# Supplied data
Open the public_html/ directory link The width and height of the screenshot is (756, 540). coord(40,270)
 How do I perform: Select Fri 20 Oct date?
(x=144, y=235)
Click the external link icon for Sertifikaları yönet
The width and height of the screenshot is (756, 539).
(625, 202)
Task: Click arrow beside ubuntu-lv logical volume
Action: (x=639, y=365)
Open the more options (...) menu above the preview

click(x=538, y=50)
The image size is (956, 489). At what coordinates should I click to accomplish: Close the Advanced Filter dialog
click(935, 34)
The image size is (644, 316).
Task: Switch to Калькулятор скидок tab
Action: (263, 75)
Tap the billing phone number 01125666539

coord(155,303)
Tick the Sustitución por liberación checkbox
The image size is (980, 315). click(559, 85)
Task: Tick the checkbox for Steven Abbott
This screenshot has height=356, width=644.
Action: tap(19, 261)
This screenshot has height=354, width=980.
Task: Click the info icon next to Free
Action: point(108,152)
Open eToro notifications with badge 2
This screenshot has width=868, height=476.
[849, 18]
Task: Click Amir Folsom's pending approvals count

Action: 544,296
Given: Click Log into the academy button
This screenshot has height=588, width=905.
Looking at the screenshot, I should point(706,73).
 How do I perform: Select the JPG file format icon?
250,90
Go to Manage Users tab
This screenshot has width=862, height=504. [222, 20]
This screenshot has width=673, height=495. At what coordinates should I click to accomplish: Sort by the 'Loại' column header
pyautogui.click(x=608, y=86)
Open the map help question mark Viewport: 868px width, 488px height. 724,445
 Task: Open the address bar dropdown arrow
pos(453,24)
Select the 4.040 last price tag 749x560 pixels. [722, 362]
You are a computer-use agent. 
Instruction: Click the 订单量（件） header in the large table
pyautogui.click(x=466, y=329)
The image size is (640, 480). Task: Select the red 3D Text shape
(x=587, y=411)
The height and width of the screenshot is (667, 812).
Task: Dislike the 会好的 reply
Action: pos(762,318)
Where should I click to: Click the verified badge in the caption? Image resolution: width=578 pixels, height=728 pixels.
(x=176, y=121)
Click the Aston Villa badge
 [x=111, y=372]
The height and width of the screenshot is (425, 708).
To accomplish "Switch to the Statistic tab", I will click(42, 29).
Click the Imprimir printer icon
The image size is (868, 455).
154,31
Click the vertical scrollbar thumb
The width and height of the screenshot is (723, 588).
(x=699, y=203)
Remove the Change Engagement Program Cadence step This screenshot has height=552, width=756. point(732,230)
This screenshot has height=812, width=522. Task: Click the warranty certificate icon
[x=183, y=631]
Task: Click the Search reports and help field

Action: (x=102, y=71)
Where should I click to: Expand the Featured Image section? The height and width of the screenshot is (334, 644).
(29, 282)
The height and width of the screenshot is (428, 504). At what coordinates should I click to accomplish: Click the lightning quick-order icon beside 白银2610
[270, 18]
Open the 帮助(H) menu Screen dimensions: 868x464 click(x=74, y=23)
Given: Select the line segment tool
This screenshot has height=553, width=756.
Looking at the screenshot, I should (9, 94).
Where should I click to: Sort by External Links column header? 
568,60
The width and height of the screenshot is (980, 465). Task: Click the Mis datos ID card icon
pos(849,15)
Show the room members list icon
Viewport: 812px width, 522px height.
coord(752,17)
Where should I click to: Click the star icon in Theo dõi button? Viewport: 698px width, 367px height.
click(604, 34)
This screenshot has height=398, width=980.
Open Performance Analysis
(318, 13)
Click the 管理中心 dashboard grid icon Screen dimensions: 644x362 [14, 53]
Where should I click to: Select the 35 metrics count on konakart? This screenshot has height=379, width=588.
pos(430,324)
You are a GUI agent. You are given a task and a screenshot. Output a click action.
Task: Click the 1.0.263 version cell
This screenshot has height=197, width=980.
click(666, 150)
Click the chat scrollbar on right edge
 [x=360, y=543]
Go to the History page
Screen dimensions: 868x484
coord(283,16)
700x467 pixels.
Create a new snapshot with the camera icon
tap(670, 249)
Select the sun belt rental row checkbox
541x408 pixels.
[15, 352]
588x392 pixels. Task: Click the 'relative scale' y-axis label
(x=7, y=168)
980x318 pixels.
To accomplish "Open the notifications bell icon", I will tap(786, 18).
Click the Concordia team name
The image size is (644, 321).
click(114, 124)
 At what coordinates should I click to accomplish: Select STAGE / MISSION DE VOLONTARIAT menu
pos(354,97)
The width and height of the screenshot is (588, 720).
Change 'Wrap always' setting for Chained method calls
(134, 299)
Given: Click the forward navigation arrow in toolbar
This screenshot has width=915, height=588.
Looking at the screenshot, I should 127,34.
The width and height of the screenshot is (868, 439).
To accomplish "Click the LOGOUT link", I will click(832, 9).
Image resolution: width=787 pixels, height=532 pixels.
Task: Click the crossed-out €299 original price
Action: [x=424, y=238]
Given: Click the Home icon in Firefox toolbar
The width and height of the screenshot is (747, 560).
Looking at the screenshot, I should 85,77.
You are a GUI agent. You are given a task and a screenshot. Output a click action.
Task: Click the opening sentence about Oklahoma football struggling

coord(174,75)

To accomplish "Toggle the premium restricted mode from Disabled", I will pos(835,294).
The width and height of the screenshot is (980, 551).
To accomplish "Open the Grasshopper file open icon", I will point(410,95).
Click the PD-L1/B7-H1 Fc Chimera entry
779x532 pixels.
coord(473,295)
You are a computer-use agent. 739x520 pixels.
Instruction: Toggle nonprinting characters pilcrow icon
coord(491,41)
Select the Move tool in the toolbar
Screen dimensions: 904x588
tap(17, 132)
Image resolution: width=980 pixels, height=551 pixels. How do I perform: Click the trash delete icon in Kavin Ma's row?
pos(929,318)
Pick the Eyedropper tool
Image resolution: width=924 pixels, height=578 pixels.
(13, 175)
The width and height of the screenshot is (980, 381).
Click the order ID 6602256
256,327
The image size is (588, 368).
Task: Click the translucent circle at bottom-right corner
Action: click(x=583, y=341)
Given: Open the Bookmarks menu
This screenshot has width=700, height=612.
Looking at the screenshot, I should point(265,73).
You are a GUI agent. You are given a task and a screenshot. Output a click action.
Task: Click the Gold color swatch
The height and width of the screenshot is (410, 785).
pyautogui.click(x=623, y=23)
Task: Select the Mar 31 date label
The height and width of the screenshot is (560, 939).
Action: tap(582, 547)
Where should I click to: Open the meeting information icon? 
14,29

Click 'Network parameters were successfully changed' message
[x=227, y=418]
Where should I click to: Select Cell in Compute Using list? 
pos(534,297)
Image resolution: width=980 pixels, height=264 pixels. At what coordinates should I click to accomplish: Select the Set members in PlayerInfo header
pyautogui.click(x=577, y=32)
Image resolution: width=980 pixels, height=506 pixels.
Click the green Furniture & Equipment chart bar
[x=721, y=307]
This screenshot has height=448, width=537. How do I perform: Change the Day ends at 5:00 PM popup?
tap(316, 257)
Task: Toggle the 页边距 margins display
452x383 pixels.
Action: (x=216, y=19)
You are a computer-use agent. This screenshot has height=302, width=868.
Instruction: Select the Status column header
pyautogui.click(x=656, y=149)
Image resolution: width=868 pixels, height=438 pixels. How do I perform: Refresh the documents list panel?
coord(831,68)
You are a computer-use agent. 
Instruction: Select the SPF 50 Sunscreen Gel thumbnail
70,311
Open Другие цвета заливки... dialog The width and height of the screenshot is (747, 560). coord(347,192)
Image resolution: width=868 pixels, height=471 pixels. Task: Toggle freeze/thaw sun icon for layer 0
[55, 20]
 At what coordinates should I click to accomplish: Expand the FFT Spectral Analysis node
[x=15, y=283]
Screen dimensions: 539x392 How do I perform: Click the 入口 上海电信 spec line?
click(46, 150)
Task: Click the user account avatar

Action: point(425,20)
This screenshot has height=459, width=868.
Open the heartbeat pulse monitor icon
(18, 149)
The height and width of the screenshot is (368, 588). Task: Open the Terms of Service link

# Prompt
Could you transcribe the entries above word for word, from the line with "Task: Click the 1.0.263 version cell" down to the line with "The width and height of the screenshot is (868, 439).", keeping both?

# Answer to this task
Task: Click the 1.0.263 version cell
This screenshot has height=197, width=980.
click(666, 150)
Click the chat scrollbar on right edge
 [x=360, y=543]
Go to the History page
Screen dimensions: 868x484
coord(283,16)
700x467 pixels.
Create a new snapshot with the camera icon
tap(670, 249)
Select the sun belt rental row checkbox
541x408 pixels.
[15, 352]
588x392 pixels. Task: Click the 'relative scale' y-axis label
(x=7, y=168)
980x318 pixels.
To accomplish "Open the notifications bell icon", I will tap(786, 18).
Click the Concordia team name
The image size is (644, 321).
click(114, 124)
 At what coordinates should I click to accomplish: Select STAGE / MISSION DE VOLONTARIAT menu
pos(354,97)
The width and height of the screenshot is (588, 720).
Change 'Wrap always' setting for Chained method calls
(134, 299)
Given: Click the forward navigation arrow in toolbar
This screenshot has width=915, height=588.
Looking at the screenshot, I should 127,34.
The width and height of the screenshot is (868, 439).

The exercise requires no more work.